なお、各セグメントの主要な製品及びサービスは以下のとおりです。
セグメント主要な製品及びサービス
ランドモビリティ二輪車、中間部品、海外生産用部品、四輪バギー、レクリエーショナル・オフハイウェイ・ビークル、スノーモビル、電動アシスト自転車、電動車いす、自動車用エンジン、自動車用コンポーネント
マリン船外機、ウォータービークル、ボート、プール、漁船・和船
ロボティクスサーフェスマウンター、半導体製造装置、産業用ロボット、産業用無人ヘリコプター
金融サービス当社製品に関わる販売金融及びリース
その他ゴルフカー、発電機、汎用エンジン、除雪機

(2) 財政状態の分析
当第3四半期連結会計期間末の総資産は、前期末比1,534億円増加し、1兆7,943億円となりました。流動資産は、アセアンを中心とした受取手形及び売掛金の増加や、コンテナ不足による出荷遅延などで棚卸資産が増加したことなどにより同1,116億円増加しました。固定資産は、販売金融債権の増加などにより同418億円の増加となりました。
負債合計は、支払手形及び買掛金の増加などにより同243億円増加し、9,161億円となりました。
純資産合計は、配当金の支払384億円はあったものの、親会社株主に帰属する四半期純利益1,370億円、為替換算調整勘定の増加249億円などにより同1,291億円増加し、8,782億円となりました。
これらの結果、自己資本比率は46.8%(前期末:43.6%)、D/Eレシオ(ネット)は0.17倍(同:0.27倍)となりました。
(3) キャッシュ・フローの状況
[営業活動によるキャッシュ・フロー]
税金等調整前四半期純利益1,716億円(前年同期:595億円)や減価償却費373億円(同:363億円)、販売金融債権の減少90億円(同:567億円の増加)、仕入債務の増加61億円(同:100億円の減少)などの収入に対して、たな卸資産の増加460億円(同:442億円の減少)、売上債権の増加52億円(同:175億円の減少)などの支出により、全体では1,408億円の収入(同:787億円の収入)となりました。
[投資活動によるキャッシュ・フロー]
投資有価証券の売却による収入150億円(前年同期:5億円の収入)などがありましたが、固定資産の取得による支出452億円(前年同期:355億円の支出)などにより、286億円の支出(同:308億円の支出)となりました。
[財務活動によるキャッシュ・フロー]
長期借入れによる収入などがありましたが、配当金の支払による支出などにより、746億円の支出(前年同期:2,582億円の収入)となりました。
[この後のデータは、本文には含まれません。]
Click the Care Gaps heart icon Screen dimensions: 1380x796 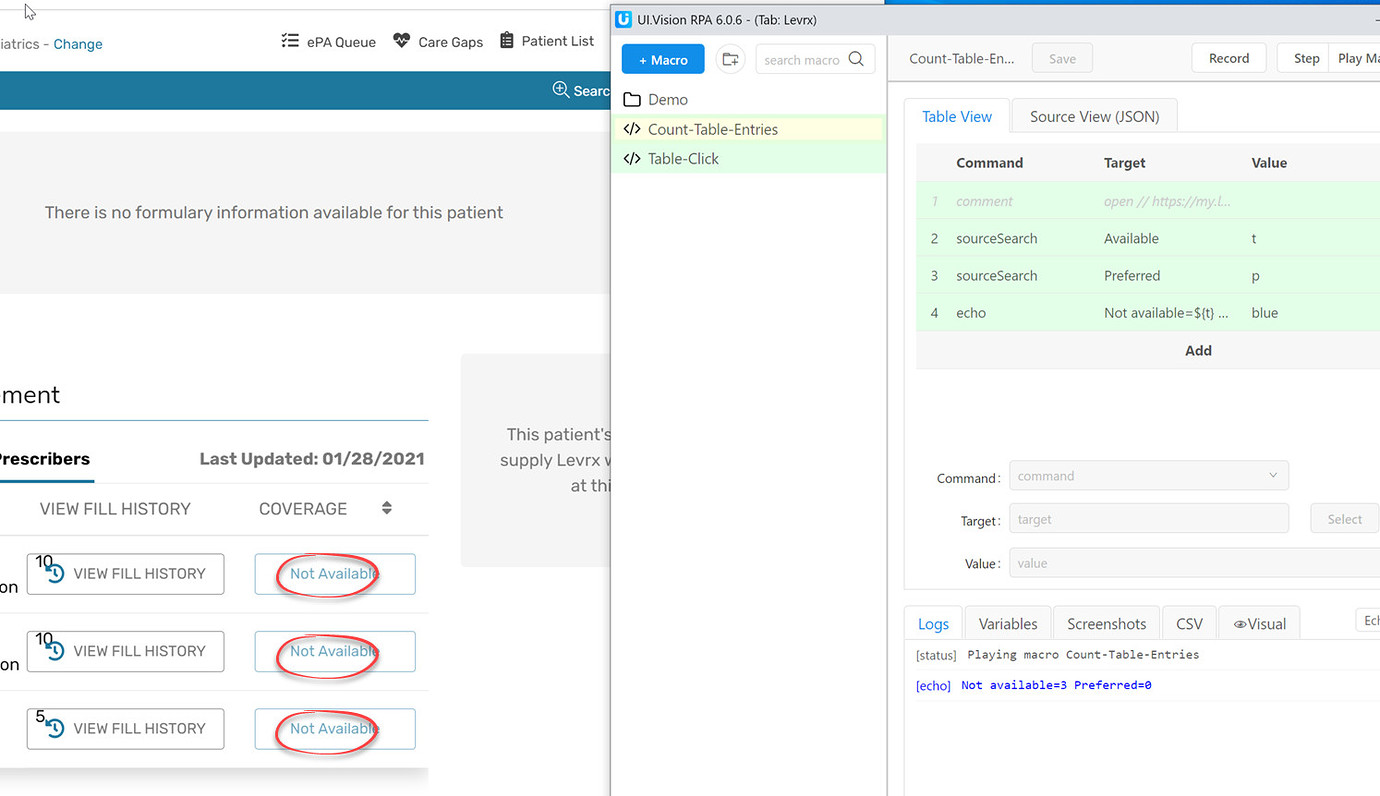pos(401,41)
これらの結果、当第3四半期連結累計期間のフリー・キャッシュ・フローは1,122億円のプラス(前年同期:479億円のプラス)、現金及び現金同等物の四半期末残高は3,122億円(前期末比:450億円の増加)となりました。当第3四半期連結会計期間末の有利子負債は4,580億円(同:89億円の減少)となりました。
(4) 優先的に対処すべき事業上及び財務上の課題
当第3四半期連結累計期間において、当社グループが優先的に対処すべき事業上及び財務上の課題に重要な変更及び新たに生じた課題はありません。
(5) 研究開発活動
当第3四半期連結累計期間における当社グループ全体の研究開発費は、678億円となりました。なお、当第3四半期連結累計期間において、当社グループの研究開発活動の状況に重要な変更はありません。
(6) 生産、受注及び販売の実績
当第3四半期連結累計期間において、マリンセグメント、ロボティクスセグメントにおける生産が著しく増加しました。また、ロボティクスセグメントにおける販売が著しく増加しました。
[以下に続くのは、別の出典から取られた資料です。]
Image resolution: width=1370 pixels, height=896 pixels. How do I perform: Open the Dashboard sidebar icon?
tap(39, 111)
生産実績の変動については、マリンセグメントでは、前第3四半期連結累計期間において、新型コロナウイルス感染症の影響に伴う操業停止・減産により生産が減少していた一方、当第3四半期連結累計期間においては販売が好調に推移し、生産が回復したことによります。ロボティクスセグメントでは、好調な販売状況が継続したことにより、当第3四半期連結累計期間における生産が増加しました。
販売実績の変動については、「(1)経営成績の分析」をご参照ください。